• Exercise passage
..........

For example, players may never learn of Rathe’s rich and deep lore that stretches hundreds of years into the past and centuries into the future but it informs every aspect of the games storylines and card design.
“The entire game design is integrated into our world-building,” says White. “They really dovetail completely.”
About the only thing the pair weren’t prepared for was 2020’s global pandemic.
“The timing was unfortunate,” Wen says, with considerable understatement. “Our release was March 27 and we went into lockdown the week before. We couldn’t come to the office.”
“It was a massive speed bump,” White says. “We had a huge amount of momentum and the hype was enormous but then Covid kicked in and undercut it and we lost all of that momentum.”
They also lost all of their sales.
“When lockdown hit New Zealand and around the world, our sales literally went to zero,” he says, before repeating it in disbelief. “For the entirety of April, it went to zero. This was concerning.”

..........

• Task description
How would you sum up the passage on the game's lore and its launch during the pandemic in two sentences?

..........

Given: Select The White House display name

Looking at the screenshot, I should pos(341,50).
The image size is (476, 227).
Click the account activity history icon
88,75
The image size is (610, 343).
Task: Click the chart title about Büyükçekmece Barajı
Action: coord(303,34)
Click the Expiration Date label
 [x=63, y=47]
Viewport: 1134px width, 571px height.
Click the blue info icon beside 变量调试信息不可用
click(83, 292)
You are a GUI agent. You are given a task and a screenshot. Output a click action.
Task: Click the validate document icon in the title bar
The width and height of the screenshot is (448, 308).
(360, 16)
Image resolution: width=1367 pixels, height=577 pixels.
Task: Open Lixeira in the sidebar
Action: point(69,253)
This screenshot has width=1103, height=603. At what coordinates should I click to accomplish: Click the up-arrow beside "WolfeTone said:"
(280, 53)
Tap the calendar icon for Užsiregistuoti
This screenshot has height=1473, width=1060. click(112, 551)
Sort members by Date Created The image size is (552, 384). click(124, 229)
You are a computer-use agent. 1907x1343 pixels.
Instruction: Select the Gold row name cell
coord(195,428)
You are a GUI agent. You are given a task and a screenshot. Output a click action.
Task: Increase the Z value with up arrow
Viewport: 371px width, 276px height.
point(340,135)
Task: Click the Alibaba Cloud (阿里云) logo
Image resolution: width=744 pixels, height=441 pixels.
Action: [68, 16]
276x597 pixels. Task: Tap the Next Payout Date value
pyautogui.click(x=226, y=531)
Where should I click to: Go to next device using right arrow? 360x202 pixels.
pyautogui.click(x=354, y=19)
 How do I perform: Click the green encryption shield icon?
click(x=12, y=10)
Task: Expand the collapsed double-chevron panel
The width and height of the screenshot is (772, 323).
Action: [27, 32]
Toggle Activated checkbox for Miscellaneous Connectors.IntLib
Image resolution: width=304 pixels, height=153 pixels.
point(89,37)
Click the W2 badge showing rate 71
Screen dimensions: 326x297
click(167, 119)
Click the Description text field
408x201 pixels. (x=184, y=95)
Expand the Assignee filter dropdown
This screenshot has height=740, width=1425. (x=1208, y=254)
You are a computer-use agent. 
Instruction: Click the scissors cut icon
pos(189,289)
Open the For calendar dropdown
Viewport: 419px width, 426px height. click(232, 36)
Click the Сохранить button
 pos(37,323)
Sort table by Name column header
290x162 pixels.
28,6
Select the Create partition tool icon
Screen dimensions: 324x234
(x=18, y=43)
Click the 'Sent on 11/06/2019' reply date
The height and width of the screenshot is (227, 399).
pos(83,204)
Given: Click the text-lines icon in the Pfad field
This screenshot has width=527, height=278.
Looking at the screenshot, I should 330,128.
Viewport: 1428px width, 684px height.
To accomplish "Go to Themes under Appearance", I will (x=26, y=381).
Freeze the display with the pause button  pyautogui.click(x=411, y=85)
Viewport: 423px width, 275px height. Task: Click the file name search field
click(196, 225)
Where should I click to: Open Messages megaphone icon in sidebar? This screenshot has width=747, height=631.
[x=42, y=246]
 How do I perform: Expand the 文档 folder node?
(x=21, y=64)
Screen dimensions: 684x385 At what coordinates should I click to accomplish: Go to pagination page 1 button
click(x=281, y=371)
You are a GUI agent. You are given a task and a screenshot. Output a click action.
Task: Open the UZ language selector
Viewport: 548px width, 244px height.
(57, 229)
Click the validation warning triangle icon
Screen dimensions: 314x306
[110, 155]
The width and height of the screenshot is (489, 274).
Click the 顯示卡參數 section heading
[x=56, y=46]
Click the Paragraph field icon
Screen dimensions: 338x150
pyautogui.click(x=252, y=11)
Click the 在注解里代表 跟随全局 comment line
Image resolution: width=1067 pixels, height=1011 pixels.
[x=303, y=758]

..........

• Response to the task
Rathe's lore shapes every part of the game's storylines and card design, and White says the game design is fully integrated into the world-building. The pair weren't prepared for the 2020 pandemic: lockdown began the week before their March 27 release, they lost all their momentum, and their sales went to zero for all of April.